Il Friuli riscopre un maestro del Settecento: Nicola Grassi da Zuglio a Venezia all’Europa
A Trieste l’opera omnia a cura di Enrico Lucchese docente a Udine. E poi le mostre a Socchieve e in Castello

«Un bellissimo pittore. Anzi, un grande pittore del Settecento. Internazionale». Al carnico Nicola Grassi (Formeaso di Zuglio 1682 - Venezia, 1748) viene ora restituita la giusta dimensione (già intuita da Aldo Rizzi e altri storici dell’arte e poi caduta nell’oblio) dallo studioso triestino formatosi all’università di Udine Enrico Lucchese, autore di una ponderosa e accurata monografia - cinquecentotrenta pagine - data alle stampe, dopo molte peripezie editoriali, da ZeL Edizioni.
Il libro è l’esito di dodici anni di lavoro da detective, quale è certamente il mestiere del ricercatore che ricostruisce il catalogo di un artista, e contiene l’illustrazione di duecentocinquanta autografi tra dipinti e disegni, un dieci per cento dei quali completamente inediti.
Il volume sarà presentato in anteprima giovedì 13 giugno, a Trieste, ma anche il 29 giugno nella Pieve di Castoia a Socchieve in attesa del’evento di novembre nel museo del Castello di Udine (ora in fase di riallestimento) dove sono custoditi alcuni dei suoi splendidi dipinti - tra cui “Lot con le figlie” e un magnifico “Ritratto di vecchio”, che potranno essere ammirati dal pubblico.
Il volume contiene la vita e le opere di un pittore che seppe affermarsi tra Venezia e la Mitteleuropa non dimenticando mai la propria terra d’origine, cui rimase sempre molto legato, realizzando pale d’altare per Sutrio, Ampezzo, Formeaso, Cabia, Raveo, Fielis di Zuglio, Tolmezzo. Autore esclusivamente di dipinti su tela, prevalentemente a soggetto sacro, Grassi è stato anche un talentoso ritrattista, paragonato per questo alla famosissima pittrice veneziana Rosalba Carriera.
Al Museo carnico delle arti e tradizioni popolari Michele Gortani di Tolmezzo si conserva un Ritratto di Jacopo Linussio che restituisce l’immagine del grande imprenditore carnico del tessile con freschezza e sincerità, difetti inclusi. Fu proprio Linussio probabilmente ad aprirgli alcune fette di mercato, come ad Augusta, dove c’era una sua filiale: «Non abbiamo trovato la pistola fumante - precisa Lucchese -, ma come già avevano intuito altri studiosi quali Giuseppe Bergamini e Gilberto Ganzer, Augusta fu un luogo importante per Grassi: vi si trovano sette sue opere.
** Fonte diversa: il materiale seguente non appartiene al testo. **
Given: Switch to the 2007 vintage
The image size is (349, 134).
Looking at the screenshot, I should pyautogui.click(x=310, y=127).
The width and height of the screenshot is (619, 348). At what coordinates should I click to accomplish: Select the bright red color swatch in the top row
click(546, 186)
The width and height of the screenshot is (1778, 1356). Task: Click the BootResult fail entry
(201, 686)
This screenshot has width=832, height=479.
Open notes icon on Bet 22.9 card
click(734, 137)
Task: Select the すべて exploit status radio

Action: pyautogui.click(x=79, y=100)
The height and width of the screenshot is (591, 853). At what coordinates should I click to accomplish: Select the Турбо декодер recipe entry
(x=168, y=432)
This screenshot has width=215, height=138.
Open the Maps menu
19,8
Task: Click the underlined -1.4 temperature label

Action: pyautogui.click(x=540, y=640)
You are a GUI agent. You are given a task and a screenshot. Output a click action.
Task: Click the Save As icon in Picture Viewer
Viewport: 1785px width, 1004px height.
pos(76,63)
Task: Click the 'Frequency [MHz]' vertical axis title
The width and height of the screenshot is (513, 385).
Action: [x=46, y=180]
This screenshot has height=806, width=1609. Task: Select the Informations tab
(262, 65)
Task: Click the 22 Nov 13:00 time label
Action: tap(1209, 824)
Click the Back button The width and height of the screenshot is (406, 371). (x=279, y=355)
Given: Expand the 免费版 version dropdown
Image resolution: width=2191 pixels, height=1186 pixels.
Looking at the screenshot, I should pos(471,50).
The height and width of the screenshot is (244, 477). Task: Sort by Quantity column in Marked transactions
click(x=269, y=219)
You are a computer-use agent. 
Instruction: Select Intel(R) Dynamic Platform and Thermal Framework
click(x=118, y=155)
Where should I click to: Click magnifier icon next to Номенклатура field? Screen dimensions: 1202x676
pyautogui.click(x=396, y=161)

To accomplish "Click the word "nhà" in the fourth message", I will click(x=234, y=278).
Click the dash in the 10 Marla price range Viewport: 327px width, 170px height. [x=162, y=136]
E la connessione con Linussio appare più che verosimile». Ad Augusta e a Copenaghen Lucchese ha restituito a Grassi due opere attribuite ad altri pittori coevi, Antonio Balestra e Giambattista Pittoni, rivelando una sua poco nota attività di “copista interpretativo”: «Sono opere in cui Grassi utilizza invenzioni di altri pittori per darne una propria interpretazione originale, un po’ come succede con i musicisti che cantano brani altrui. Quindi non è una copia, ma una copia interpretativa».
Altri suoi lavori sono presenti nel bergamasco, nel padovano, in Dalmazia, Slovenia e Serbia e ancora a Budapest, Salisburgo, Stoccarda, in Repubblica Ceca e a Copenaghen (qui pervenuti attraverso un’asta nell’Ottocento e scoperti da Lucchese sfogliando il catalogo di quel museo).
Figlio di un sarto, Grassi lo aveva seguito dodicenne a Venezia, dove il padre si era spostato per lavoro e qui si era formato con il veneziano Niccolò Cassana, assorbendo gli stimoli che l’ambiente coevo poteva fornire ad un giovane assetato: «Fin da ragazzo Grassi dimostra grandi qualità e viene messo a bottega da Cassana, pittore poco conosciuto ma importantissimo perché tra l’altro fece comprare i quadri veneziani per la galleria degli Uffizi: era un restauratore e agente del gran principe Ferdinando de Medici. E anche un falsario».
Su Grassi ha pesato il giudizio negativo di Francis Haskell, che lo aveva definito un pittore provinciale, sopravvalutato in patria. Ma, a volte, anche i grandi sbagliano.